Vigilance—perpetual vigilance—was evidently to be the price of Gwendolyn’s peace. The overwhelming spirits, the reckless sayings, the audacious doings of Cecily began at breakfast time and ended not till Gwendolyn forced her to go below at bedtime. And the distressing part of it was that the chaperon found herself, too, laughing at the girl’s nonsense—giggling helplessly, irrepressibly. Cecily affected her like champagne or St. Moritz air.

At Gibraltar Miss Mordaunt said she was going to cable to her papa. When they were off again in the Mediterranean she threw her arms around Gwendolyn’s neck and admitted that she had cabled to some one else besides papa. No coaxings could induce her to say more than this, and Gwendolyn felt uncomfortable. At Genoa the girl received two cable messages, sent in care of the captain of the ship, who delivered them to her with massive gallantry.

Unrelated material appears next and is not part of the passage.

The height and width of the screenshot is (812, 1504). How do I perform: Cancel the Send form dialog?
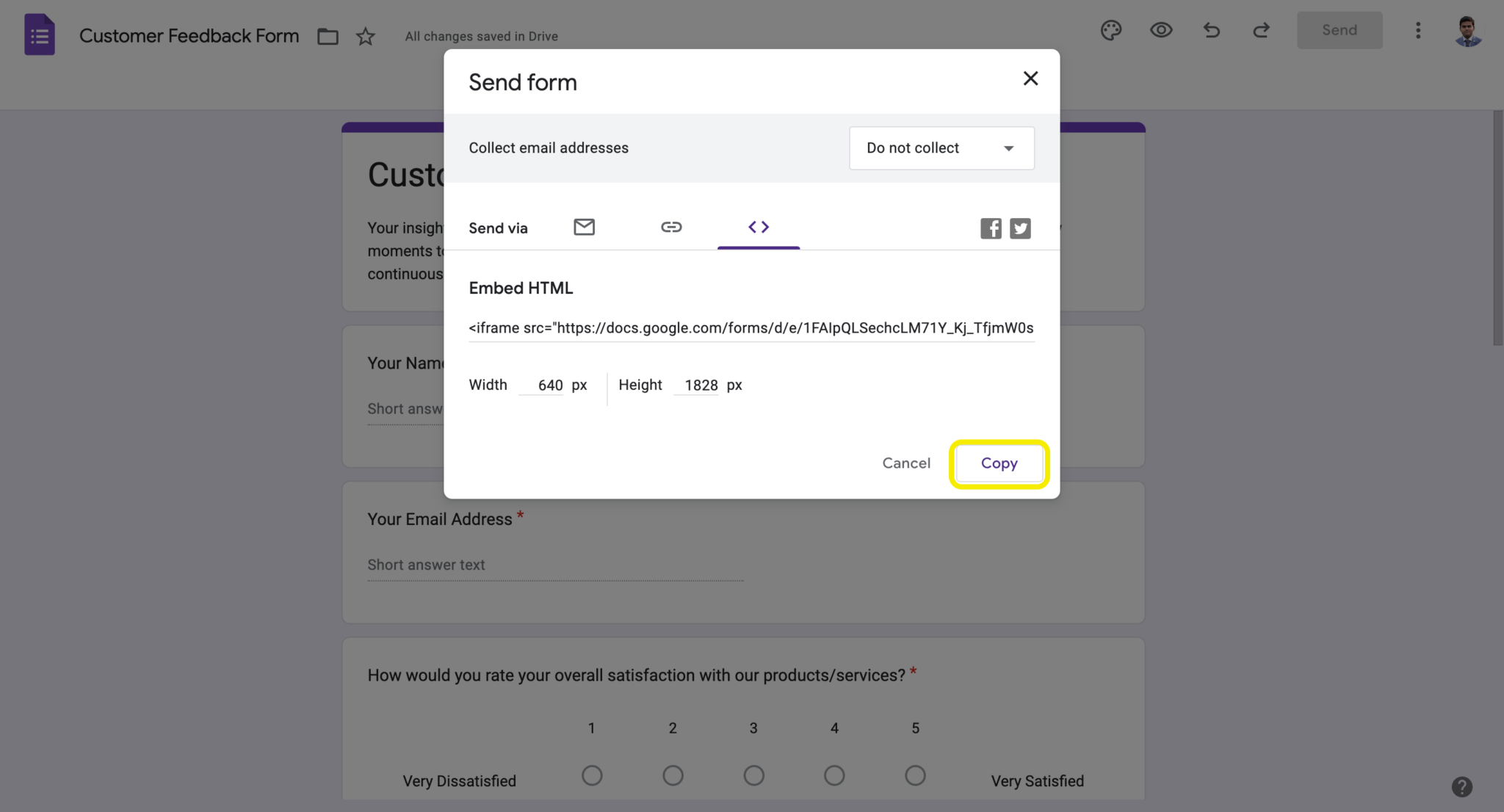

From that moment it seemed that Cecily’s spirit of mischief had broken loose worse than before. Mrs. West and the courier-maid, both of them secretly devoted to her, were kept forever on the alert to watch her vagaries. Upon the tourist track of Europe she left behind her a corruscating trail of anecdotes.

As the summer progressed Gwendolyn resigned herself to being a marked woman, as the guardian of the most original young person who had appeared in the best-known haunts in a generation. It was marvelous to see how Cecily’s slang, loud speaking and dressing, and petty offenses against good breeding had dropped away from her. The outer shell of her became conventional, but that was all.


When the handsome and well-born Marquis de San Miniato followed them to Luzerne, and asked Mrs. West for the hand of her charming charge in marriage, Gwendolyn felt herself pulled up as with too hard a curb.